Aufwecken ist leicht, aber wach machen ist schwer.

Aufwecken ist leicht, aber wach machen ist schwer. Um jemand aufzuwecken, reicht es aus, einen Wecker zu stellen, Lärm zu machen, ihn wachzurütteln, oder ihn – sollte er ein hartnäckiger Schläfer sein, mit Wasser zu bespritzen. Doch wer aufgeweckt wurde, ist - auch wenn er die Augen aufgetan hat - noch nicht wach. Wie häufig stehen wir morgens auf und träumen noch eine Zeitlang den nächtlichen Traum weiter oder beginnen mit Tagträumen.

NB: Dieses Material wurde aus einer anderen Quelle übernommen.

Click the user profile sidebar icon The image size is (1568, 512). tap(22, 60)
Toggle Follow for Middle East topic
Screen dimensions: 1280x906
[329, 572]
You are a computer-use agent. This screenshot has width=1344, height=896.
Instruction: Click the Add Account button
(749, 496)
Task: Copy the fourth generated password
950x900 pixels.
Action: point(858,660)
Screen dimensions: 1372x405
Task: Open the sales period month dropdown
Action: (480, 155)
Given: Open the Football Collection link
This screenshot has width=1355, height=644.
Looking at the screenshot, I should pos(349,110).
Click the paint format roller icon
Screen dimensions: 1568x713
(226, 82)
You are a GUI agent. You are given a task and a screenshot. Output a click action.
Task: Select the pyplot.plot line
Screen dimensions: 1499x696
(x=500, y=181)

Wie oft setzen wir uns an den Kaffeetisch, sind noch nicht da und tasten uns langsam, durch Gespräche oder Zeitunglesen, an den Tag heran, und das, was auf uns zukommt. Viele Menschen sind auf nur wenige Dinge fixiert und lassen ihren Wahrnehmungshorizont verkümmern: Sie sehen nicht, dass da ein Kollege, mit dem sie zusammenarbeiten, Probleme hat, über die er einmal mit jemand sprechen möchte; sie merken vielleicht nicht einmal, dass ein Familienangehöriger oder ein Nachbar leidet, und ahnen nichts von der Gefahr, in der sie selbst stecken. Ihre Augen sind, wie die der Emmaus-Jünger gehalten, so dass sie den neben sich nicht erkennen und das, was um sie herum geschieht, nur schemenhaft wahrnehmen. Es kann oft lange dauern, bis uns die Augen aufgehen.